1/25/2023, 12:12:33 PM

『恋愛に必要なのは安心か?不安か?』

 恋愛に必要なのは不安である。なお、ここでの恋愛とは恋人になる前の段階を指す。なぜか?答えは簡単、人は手に入りそうで入らないものに惹かれるからだ。例えばあなたに好きな人がいるとする。あなたはその相手に対してとても積極的なアプローチをしている。誰が見てもあなたがその人にベタ惚れなことは明らかだとしよう。この時相手は、あなたの心変わりがないことを確信しているだろう。
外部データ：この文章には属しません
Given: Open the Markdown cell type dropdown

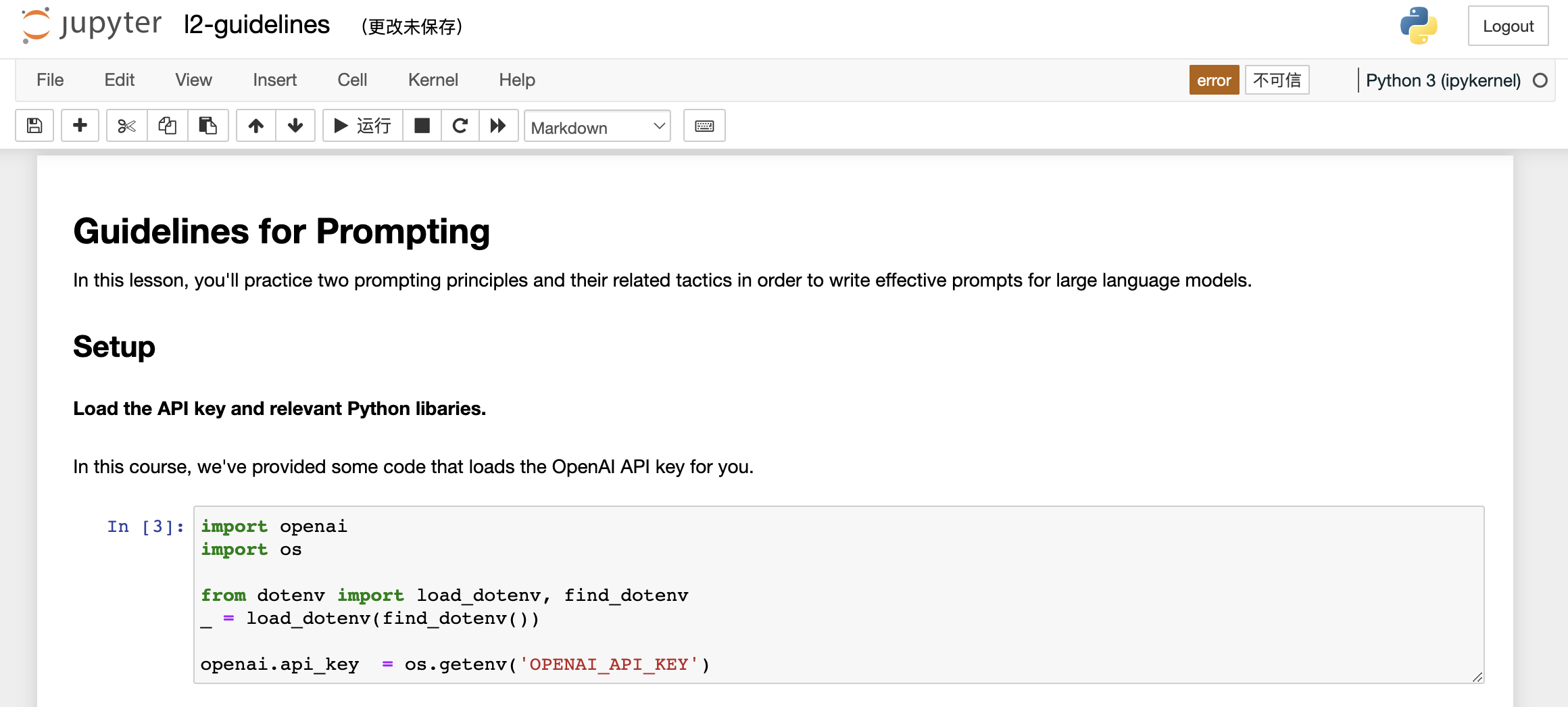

一種の安心と言えよう。さあ、果たして、自分のことを好きだと明らかに分かる相手を、人は自分に繋ぎ止めようとするだろうか。わざわざ自分の時間を割いて、相手にアプローチをするだろうか。コストをかけなくても、自分から離れないという確信があるなら、別のものにリソースを割くのが人間である。釣った魚に餌はやらない、ということだ。もっと有体に行ってしまえば、都合の良いキープ扱いされる可能性さえあるだろう。「愛されるよりも愛したい」なんて歌詞にもあるように、人は追われるよりも追いたいものなのだろう。片想いが一番楽しいなんて言われるのはそのせいだ。
 一方、相手が自分を好きなのかどうか判然としない時、人はその人を気にかけるのではないだろうか。「自分のことが好きなのか?いやでも……」。誰であれ、好意を寄せられることを不快に思う人は少ないだろう。そして人間とは好奇心を抑えられないものなのだ。果たして本当にその人は自分を好きなのか、気になってしまうのも無理はない。そうして気にしているうちに、自分がその人を好きになってしまった…なんて経験をしたことのある人もいるだろう。また、一度確信させてしまったとしても、その確信を揺らがせることも一つの手だ。自分を好きだったはずの人が他人に目移りすることを、快く思う人間はあまり多くない。「あの人、自分のことを好きなんじゃなかったのか…?」。当てが外れたような気分は、あるいは悔しさを呼ぶだろう。もしくは別の人間への対抗心が生まれるかもしれない。不安は人を惹きつけるのである。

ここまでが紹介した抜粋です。